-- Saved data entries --

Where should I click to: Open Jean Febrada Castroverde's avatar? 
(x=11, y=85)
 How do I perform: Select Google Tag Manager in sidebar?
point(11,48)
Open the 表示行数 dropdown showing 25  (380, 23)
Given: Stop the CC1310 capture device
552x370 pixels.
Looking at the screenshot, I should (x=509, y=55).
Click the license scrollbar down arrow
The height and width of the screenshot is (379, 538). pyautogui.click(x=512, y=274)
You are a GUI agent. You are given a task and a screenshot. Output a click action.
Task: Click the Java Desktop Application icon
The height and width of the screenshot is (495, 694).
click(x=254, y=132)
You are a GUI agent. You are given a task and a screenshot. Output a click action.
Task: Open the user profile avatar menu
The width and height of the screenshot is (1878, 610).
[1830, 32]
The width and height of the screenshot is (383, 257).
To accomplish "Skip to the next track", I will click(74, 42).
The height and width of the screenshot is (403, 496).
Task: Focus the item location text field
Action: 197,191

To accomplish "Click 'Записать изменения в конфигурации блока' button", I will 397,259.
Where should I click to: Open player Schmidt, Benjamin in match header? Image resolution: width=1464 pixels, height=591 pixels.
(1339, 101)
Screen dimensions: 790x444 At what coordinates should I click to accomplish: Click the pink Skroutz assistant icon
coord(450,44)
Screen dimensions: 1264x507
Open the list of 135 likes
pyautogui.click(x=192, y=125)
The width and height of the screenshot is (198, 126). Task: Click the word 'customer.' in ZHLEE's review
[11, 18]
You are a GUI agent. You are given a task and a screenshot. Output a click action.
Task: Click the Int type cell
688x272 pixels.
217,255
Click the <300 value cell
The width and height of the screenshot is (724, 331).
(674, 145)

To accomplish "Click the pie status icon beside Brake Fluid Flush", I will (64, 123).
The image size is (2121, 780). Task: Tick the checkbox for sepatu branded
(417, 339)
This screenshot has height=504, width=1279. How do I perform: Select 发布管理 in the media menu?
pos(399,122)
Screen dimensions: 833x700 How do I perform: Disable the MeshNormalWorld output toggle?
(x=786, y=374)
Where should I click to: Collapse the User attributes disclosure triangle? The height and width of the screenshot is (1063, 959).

-- DIRECTIONS --
Each entry above should be retyped exactly, with nothing missed.

-- WRITTEN SOLUTION --
Where should I click to: Open Jean Febrada Castroverde's avatar? 
(x=11, y=85)
 How do I perform: Select Google Tag Manager in sidebar?
point(11,48)
Open the 表示行数 dropdown showing 25  (380, 23)
Given: Stop the CC1310 capture device
552x370 pixels.
Looking at the screenshot, I should (x=509, y=55).
Click the license scrollbar down arrow
The height and width of the screenshot is (379, 538). pyautogui.click(x=512, y=274)
You are a GUI agent. You are given a task and a screenshot. Output a click action.
Task: Click the Java Desktop Application icon
The height and width of the screenshot is (495, 694).
click(x=254, y=132)
You are a GUI agent. You are given a task and a screenshot. Output a click action.
Task: Open the user profile avatar menu
The width and height of the screenshot is (1878, 610).
[1830, 32]
The width and height of the screenshot is (383, 257).
To accomplish "Skip to the next track", I will click(74, 42).
The height and width of the screenshot is (403, 496).
Task: Focus the item location text field
Action: 197,191

To accomplish "Click 'Записать изменения в конфигурации блока' button", I will 397,259.
Where should I click to: Open player Schmidt, Benjamin in match header? Image resolution: width=1464 pixels, height=591 pixels.
(1339, 101)
Screen dimensions: 790x444 At what coordinates should I click to accomplish: Click the pink Skroutz assistant icon
coord(450,44)
Screen dimensions: 1264x507
Open the list of 135 likes
pyautogui.click(x=192, y=125)
The width and height of the screenshot is (198, 126). Task: Click the word 'customer.' in ZHLEE's review
[11, 18]
You are a GUI agent. You are given a task and a screenshot. Output a click action.
Task: Click the Int type cell
688x272 pixels.
217,255
Click the <300 value cell
The width and height of the screenshot is (724, 331).
(674, 145)

To accomplish "Click the pie status icon beside Brake Fluid Flush", I will (64, 123).
The image size is (2121, 780). Task: Tick the checkbox for sepatu branded
(417, 339)
This screenshot has height=504, width=1279. How do I perform: Select 发布管理 in the media menu?
pos(399,122)
Screen dimensions: 833x700 How do I perform: Disable the MeshNormalWorld output toggle?
(x=786, y=374)
Where should I click to: Collapse the User attributes disclosure triangle? The height and width of the screenshot is (1063, 959).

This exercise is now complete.